What a shift. As recently as November, yields on 10-year bonds were marching higher as the U.S. Federal Reserve and the Bank of Canada were in the midst of raising their key interest rates in anticipation of robust economic activity.

Now, 10-year yields are well off their recent highs and financial markets anticipate that rate hikes by both central banks are on hold, perhaps indefinitely.

So why hold onto your Canadian bank stocks?

For one thing, for all the gloom in the bond market, there is actually not yet a clear signal of an approaching recession.

Ed Yardeni, president of Yardeni Research Inc., pointed out this week that the signal from an inverted yield curve works better the longer it stays inverted. (Mr. Yardeni was formerly an economist at the Federal Reserve Bank of New York and chief investment strategist at Deutsche Bank and Prudential Equity Group.)

Though the three-month U.S. T-bill yielded more than the 10-year bond again on Tuesday, the inversion is still just days old. What’s more, Mr. Yardeni noted that other indicators suggest the economy is holding up: For example, the spreads between yields on safe Treasury bonds and riskier high-yield bonds are narrowing and coincident economic indicators point to a continuing expansion.

Even if a recession is coming – and for all we know, it could be a mild one – its arrival could be delayed by a year or more.

“Prior to the last seven recessions, the yield curve inverted with a lead time of 55 weeks on average, with a high of 77 weeks and a low of 40 weeks,” Mr. Yardeni said in a note.

What’s more, bank stocks are already reflecting uncertainty. The shares, on average, have retreated about 1.5 per cent since Friday morning.
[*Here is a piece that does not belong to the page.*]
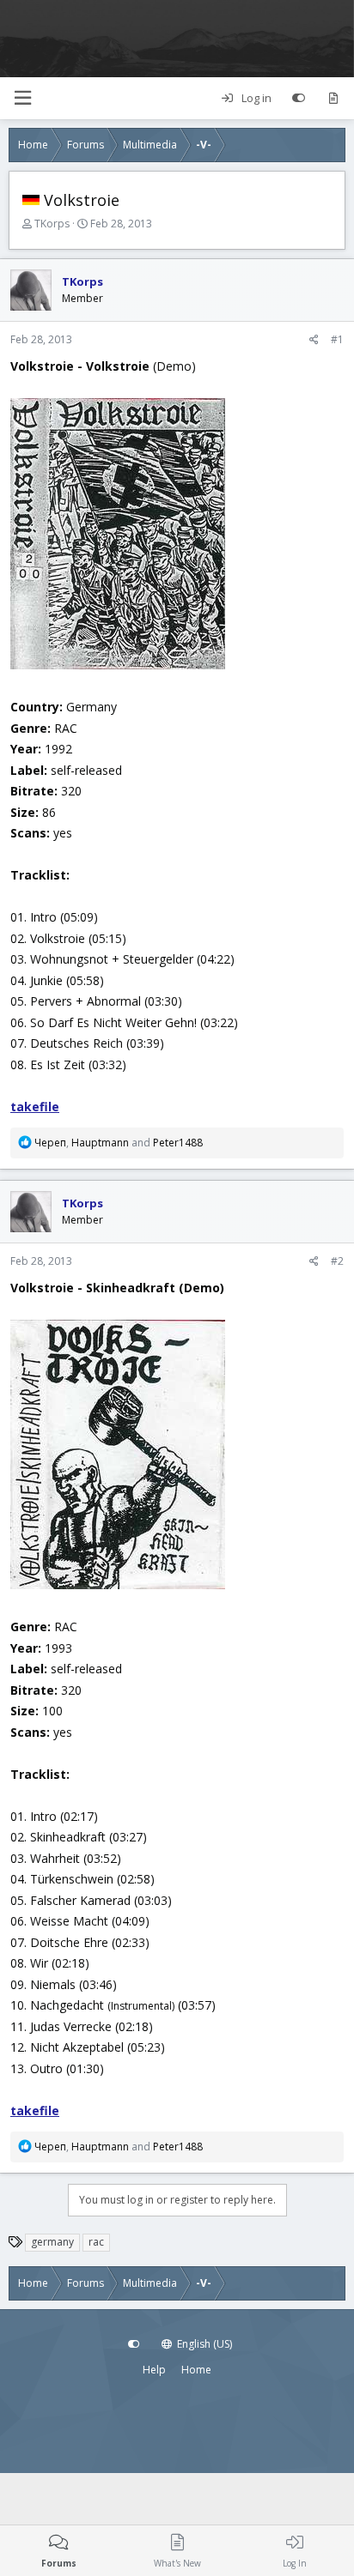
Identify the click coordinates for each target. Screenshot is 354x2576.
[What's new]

Though prices have recovered from a sharp sell-off late last year, when the stocks traded at their lowest valuations since the depths of the financial crisis, the stocks have essentially zigzagged for the past two years.

According to Bloomberg, Canadian bank stocks trade at just 11-times trailing earnings (on a per-share basis), down from a price-to-earnings ratio of 13.6 in early 2017. That’s pretty cheap.

“Bank valuations are low globally and in Canada, so a lot of negative news is already priced in,” Robert Wessel said in an e-mail. Mr. Wessel is managing partner of Hamilton Capital, a Toronto-based investing firm that focuses on global financial services.

He added: "The most important causes of a credit cycle are largely absent, the most important ones being a central banker pushing up rates determined to defeat inflation or an asset bubble bursting."

Not convinced? Then consider the downside risk of holding onto your bank stocks: It’s not that bad.

Even if you had bought, say, Royal Bank of Canada at its highest point prior to the financial crisis – that would be May 24, 2007 – and held on through the sharp drop that followed, you would be up more than 68 per cent today, or 168 per cent with dividends.

That’s a nice return, considering the awful timing and the severe dip in 2008. The inverted yield curve is raising a lot of questions today, but staying invested is likely the best response.